Regarding therapeutic actions and indicated uses he is in accordance with what is known and practiced in Unani Tibb and Ayurveda today. A distinct feature he mentions is that it strenghtens the muscles of the anus.


Effects on the Akhlaat:


Main effect is reducing heat and drying up superfluid phlegma, making it perfect to treat damawy disorders and if corrected also for choleric disorders as well.


Compound Formulations:

Jawarish e Amla

Murabba e Amla

Anushdaru

Safoofe hazim

Itrifalaat

Dawaul misk mutadil sada


Jawarish e Amla is a simpler version of the ayurvedic Chyavanprash - see section on ayurvedic Amla formulas.


The Itrifalaat are a group of quite differing formulas which share the following composition as a main part of each recipe.


Amla - Emblica officinalis

Halelah Kabuli - Terminalia chebula

Bahera - Terminalia belerica


For Itrifalaat formulas examples see in Hamdard Pharmacopoeia of Eastern Medicine.


Amla in Ayurveda Medicine


Description of qualities, therapuetic actions and indicated uses are more or less the same like in Unani Tibb. The science in Ayurveda compared to Ilmu l-advia is called Dravyaguna.


According to Dravyaguna Amla can be described like this:


Rasa: sour, astringent, bitter, sweet, pungent

Virya: cooling

Vipaka: sweet, dry

Gunas: light and dry

Prabhava: Rasayana, aphrodisiac, nourishes all tissues, increases formation of Ojas, the essence of the most subtle reproduction tissue, which nourishes all other tissues

Doshas: balances all Doshas, Pitta because of sweet taste and cooling Virya, Vata because of sour taste (see explanation of sour (amla) in Ayurveda in the glossary at the end); Kapha is reduced due to its dry and light qualities

Dosage: 3 - 6 g powdered fruits / day as a medium dose

Substitute: Haritaki (Terminalia chebula)

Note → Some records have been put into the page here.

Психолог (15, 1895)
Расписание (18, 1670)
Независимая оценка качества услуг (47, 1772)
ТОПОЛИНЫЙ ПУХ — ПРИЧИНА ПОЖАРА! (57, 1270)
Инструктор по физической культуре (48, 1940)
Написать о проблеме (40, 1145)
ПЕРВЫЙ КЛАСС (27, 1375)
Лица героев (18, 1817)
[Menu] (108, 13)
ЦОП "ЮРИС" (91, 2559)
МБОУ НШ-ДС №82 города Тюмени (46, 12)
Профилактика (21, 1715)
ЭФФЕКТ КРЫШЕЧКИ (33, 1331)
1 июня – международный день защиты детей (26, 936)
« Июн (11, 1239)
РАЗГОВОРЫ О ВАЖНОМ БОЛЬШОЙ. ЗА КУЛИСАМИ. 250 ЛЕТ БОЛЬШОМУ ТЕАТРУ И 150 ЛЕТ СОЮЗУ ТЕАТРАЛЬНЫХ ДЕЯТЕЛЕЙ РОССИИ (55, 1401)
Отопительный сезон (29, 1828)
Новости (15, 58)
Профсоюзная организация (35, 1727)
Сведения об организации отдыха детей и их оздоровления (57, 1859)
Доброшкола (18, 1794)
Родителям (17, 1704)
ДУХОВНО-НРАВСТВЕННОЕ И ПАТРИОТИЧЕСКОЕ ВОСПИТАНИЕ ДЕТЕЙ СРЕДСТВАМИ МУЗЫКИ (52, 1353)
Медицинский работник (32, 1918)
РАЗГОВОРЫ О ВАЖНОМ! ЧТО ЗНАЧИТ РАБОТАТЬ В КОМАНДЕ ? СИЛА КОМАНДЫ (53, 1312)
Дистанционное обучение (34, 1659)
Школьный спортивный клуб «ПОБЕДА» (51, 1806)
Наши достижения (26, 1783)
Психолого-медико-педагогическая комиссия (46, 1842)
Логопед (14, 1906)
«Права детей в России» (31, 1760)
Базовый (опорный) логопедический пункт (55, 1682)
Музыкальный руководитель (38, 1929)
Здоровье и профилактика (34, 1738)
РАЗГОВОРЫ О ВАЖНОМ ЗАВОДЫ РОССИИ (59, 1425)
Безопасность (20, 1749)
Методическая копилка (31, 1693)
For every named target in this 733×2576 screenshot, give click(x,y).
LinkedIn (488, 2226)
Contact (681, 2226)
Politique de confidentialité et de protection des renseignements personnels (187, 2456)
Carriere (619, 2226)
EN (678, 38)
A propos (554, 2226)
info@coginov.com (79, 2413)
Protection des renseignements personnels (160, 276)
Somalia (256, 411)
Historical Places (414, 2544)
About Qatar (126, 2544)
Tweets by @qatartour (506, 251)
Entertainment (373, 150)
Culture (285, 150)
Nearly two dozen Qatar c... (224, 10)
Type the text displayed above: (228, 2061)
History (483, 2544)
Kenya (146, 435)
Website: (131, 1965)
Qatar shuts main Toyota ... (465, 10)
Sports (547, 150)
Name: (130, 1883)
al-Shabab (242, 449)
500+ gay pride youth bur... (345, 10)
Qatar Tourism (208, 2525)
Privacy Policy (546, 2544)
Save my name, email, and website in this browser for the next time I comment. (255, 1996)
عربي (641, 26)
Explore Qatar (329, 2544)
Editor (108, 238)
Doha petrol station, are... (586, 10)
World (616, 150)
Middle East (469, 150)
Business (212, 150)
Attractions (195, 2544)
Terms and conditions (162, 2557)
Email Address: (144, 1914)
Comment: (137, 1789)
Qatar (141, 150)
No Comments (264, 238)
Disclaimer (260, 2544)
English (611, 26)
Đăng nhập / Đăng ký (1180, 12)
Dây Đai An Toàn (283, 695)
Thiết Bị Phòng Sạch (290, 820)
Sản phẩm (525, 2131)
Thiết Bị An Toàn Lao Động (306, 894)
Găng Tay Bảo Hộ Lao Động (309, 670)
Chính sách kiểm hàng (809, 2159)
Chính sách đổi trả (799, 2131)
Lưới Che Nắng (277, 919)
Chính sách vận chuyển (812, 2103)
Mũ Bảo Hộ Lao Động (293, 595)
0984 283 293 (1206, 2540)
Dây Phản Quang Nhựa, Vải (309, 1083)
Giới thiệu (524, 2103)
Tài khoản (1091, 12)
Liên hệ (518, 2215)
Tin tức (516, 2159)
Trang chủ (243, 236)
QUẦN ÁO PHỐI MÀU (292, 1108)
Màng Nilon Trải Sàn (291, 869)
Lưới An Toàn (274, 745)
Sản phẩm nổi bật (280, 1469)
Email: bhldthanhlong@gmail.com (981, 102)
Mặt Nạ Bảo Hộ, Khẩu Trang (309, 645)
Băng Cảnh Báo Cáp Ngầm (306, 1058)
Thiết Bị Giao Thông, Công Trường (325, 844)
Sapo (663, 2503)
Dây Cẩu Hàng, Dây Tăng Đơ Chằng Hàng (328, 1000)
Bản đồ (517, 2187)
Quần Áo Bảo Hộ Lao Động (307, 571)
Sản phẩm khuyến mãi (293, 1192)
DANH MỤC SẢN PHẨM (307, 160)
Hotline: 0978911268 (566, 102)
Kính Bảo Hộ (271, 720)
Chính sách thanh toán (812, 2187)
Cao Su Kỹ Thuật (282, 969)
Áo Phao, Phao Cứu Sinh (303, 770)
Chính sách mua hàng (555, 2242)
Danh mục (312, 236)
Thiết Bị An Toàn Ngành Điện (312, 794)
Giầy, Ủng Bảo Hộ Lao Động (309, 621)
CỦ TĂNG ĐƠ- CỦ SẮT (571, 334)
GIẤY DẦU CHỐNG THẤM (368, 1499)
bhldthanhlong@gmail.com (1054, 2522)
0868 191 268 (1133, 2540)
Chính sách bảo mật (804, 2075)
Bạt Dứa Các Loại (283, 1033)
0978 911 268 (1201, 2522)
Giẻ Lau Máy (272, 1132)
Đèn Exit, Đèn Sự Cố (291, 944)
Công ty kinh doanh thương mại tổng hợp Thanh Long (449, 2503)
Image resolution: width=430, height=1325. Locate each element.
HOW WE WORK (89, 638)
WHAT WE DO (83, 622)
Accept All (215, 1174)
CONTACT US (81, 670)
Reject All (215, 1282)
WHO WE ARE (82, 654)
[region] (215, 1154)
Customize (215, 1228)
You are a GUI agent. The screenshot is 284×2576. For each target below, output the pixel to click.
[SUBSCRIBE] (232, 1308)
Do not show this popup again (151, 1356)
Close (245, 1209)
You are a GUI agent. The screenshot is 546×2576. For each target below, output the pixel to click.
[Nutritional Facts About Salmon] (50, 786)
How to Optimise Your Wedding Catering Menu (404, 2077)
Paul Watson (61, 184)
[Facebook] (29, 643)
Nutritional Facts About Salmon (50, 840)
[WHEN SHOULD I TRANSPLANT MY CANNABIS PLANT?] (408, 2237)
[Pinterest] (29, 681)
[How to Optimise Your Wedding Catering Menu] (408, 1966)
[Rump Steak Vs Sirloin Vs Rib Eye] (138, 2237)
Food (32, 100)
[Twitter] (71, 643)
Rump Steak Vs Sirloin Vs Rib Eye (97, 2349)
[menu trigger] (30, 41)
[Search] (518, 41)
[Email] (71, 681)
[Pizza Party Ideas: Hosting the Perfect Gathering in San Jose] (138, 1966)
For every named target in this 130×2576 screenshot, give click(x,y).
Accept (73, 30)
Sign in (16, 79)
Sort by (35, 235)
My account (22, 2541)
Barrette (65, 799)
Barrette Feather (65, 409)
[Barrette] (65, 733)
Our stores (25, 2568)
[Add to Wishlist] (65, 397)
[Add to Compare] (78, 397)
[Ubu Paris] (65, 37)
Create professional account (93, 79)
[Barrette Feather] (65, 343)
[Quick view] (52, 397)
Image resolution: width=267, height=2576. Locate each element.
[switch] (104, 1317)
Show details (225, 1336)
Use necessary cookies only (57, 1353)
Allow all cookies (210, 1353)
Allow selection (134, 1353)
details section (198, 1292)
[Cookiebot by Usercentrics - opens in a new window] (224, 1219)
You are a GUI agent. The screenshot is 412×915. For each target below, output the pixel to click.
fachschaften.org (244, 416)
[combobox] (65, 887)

Precautions: highly phlegmatic conditions, acute diarrhea, dysentery


Therapeutic actions:

digestive stimulant, rejuvenating, antioxidant, aphrodisiac, laxative, stomachic, hemostatic


Main Organs: small intestine, heart, colon


Indicated Uses:


Bleeding disorders, anaemia (good effect in combination with calcined iron), hemorrhoids, diabetes, constipation, osteoporosis, general debility, convalescence, HIV, AIDS, cancer, poisoning, palpitations, hair loss (amla oil), low Ojas.


Effect of Amla fruit explained in ayurvedic terms:


Amla has five of six possible tastes. The sweet taste becomes obvious when chewing and swalloing a piece of fresh amla and having a sip of water following.


Only the salty taste is missing - salty taste is rather uncommon in the herbal kingdom. The more tastes and distinctive different qualities a herbal drug has, the wider the range of possible indications and pharmacological effects, although some effects will always dominate over others.


Amla is tridoshara, meaning it balances all three Doshas (humours) but the excessive hot humour (Pitta) is primarily reduced because of its sweet and bitter taste and the cooling Virya, Vata due to the sour taste (see explanation in appendix - glossary), Kapha through its astringent, bitter and pungent taste and the light and dry quality.


The nourishing effect of all the tissues and the increase of Ojas is the distinctive feature of this fruit.

Because of its quite similar therapeutic actions and indicated uses Haritaki (Terminalia chebula) is also in Ayurveda the possible substitute. The main difference is that Haritaki has a warming Virya, which makes it more suitable to balance Vata (sawdaa) first (in its main location colon) and Kapha second line. But because Amla and Haritaki are quite well balanced drugs they hardly disturb the other Doshas/Akhlaat in normal doses, even though they mainly target at a specific one.


Famous ayurvedic formulas with Amla:


Chyavanprash

Triphala


The most famous is for sure Chyavanprash. Prash is the ayurvedic term for pasty preparations based on a herbal decoction, jaggery, ghee and honey. Chyavana was a vedic sage who got married to a king´s beautiful daughter. So far so good, but the sage was already very old and physically not anymore crispy. To not disappoint and embarass the young maiden he thought of a way out. He withdraw himself into the jungle and with the help of the gods he got to know how to prepare this Chyavanprash and restored his youth by the power of it. It is similar to Jawarish e Amla sad but more complex. There are many local different recipes, but besides fresh Amla paste as main ingredient it contains up to 40 different roots, barks, woods, herbs and spices.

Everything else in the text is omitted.